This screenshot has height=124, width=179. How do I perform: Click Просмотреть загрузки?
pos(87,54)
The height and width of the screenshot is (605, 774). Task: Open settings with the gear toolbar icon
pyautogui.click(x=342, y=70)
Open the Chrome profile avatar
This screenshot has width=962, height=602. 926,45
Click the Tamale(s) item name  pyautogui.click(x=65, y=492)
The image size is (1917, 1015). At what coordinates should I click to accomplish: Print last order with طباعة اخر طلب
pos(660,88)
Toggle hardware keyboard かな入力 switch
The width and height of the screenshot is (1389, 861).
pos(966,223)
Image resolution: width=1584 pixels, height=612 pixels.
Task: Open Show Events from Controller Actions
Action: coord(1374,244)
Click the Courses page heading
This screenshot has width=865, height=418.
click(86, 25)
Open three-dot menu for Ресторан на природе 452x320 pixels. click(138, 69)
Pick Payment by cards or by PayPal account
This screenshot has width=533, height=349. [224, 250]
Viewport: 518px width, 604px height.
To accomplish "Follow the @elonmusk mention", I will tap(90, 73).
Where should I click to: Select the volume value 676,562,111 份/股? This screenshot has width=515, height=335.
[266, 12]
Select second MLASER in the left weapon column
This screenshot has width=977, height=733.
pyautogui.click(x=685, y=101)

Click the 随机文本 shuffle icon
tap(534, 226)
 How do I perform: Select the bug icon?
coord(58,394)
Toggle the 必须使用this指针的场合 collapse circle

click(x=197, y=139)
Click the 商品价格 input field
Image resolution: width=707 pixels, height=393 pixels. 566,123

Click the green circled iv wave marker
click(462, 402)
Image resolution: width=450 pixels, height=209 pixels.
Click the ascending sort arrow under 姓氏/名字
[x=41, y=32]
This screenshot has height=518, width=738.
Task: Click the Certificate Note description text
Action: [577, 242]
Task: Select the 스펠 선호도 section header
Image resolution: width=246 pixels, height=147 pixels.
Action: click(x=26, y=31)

### [Activity]
Copy out every record above once more, precisely as written.

### [The completed task]
This screenshot has height=124, width=179. How do I perform: Click Просмотреть загрузки?
pos(87,54)
The height and width of the screenshot is (605, 774). Task: Open settings with the gear toolbar icon
pyautogui.click(x=342, y=70)
Open the Chrome profile avatar
This screenshot has width=962, height=602. 926,45
Click the Tamale(s) item name  pyautogui.click(x=65, y=492)
The image size is (1917, 1015). At what coordinates should I click to accomplish: Print last order with طباعة اخر طلب
pos(660,88)
Toggle hardware keyboard かな入力 switch
The width and height of the screenshot is (1389, 861).
pos(966,223)
Image resolution: width=1584 pixels, height=612 pixels.
Task: Open Show Events from Controller Actions
Action: coord(1374,244)
Click the Courses page heading
This screenshot has width=865, height=418.
click(86, 25)
Open three-dot menu for Ресторан на природе 452x320 pixels. click(138, 69)
Pick Payment by cards or by PayPal account
This screenshot has width=533, height=349. [224, 250]
Viewport: 518px width, 604px height.
To accomplish "Follow the @elonmusk mention", I will tap(90, 73).
Where should I click to: Select the volume value 676,562,111 份/股? This screenshot has width=515, height=335.
[266, 12]
Select second MLASER in the left weapon column
This screenshot has width=977, height=733.
pyautogui.click(x=685, y=101)

Click the 随机文本 shuffle icon
tap(534, 226)
 How do I perform: Select the bug icon?
coord(58,394)
Toggle the 必须使用this指针的场合 collapse circle

click(x=197, y=139)
Click the 商品价格 input field
Image resolution: width=707 pixels, height=393 pixels. 566,123

Click the green circled iv wave marker
click(462, 402)
Image resolution: width=450 pixels, height=209 pixels.
Click the ascending sort arrow under 姓氏/名字
[x=41, y=32]
This screenshot has height=518, width=738.
Task: Click the Certificate Note description text
Action: [577, 242]
Task: Select the 스펠 선호도 section header
Image resolution: width=246 pixels, height=147 pixels.
Action: click(x=26, y=31)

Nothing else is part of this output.